[Stored data entries]
^^^^^^^^

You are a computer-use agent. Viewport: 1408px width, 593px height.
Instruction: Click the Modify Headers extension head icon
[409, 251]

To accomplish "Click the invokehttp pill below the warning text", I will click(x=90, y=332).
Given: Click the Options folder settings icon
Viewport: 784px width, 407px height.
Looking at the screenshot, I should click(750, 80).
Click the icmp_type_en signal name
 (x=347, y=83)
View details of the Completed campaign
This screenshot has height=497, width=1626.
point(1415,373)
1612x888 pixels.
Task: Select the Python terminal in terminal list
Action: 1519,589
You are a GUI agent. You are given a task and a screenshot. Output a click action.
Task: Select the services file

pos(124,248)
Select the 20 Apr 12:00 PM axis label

^^^^^^^^

Give the data again in full, exactly.

You are a computer-use agent. Viewport: 1408px width, 593px height.
Instruction: Click the Modify Headers extension head icon
[409, 251]

To accomplish "Click the invokehttp pill below the warning text", I will click(x=90, y=332).
Given: Click the Options folder settings icon
Viewport: 784px width, 407px height.
Looking at the screenshot, I should click(750, 80).
Click the icmp_type_en signal name
 (x=347, y=83)
View details of the Completed campaign
This screenshot has height=497, width=1626.
point(1415,373)
1612x888 pixels.
Task: Select the Python terminal in terminal list
Action: 1519,589
You are a GUI agent. You are given a task and a screenshot. Output a click action.
Task: Select the services file

pos(124,248)
Select the 20 Apr 12:00 PM axis label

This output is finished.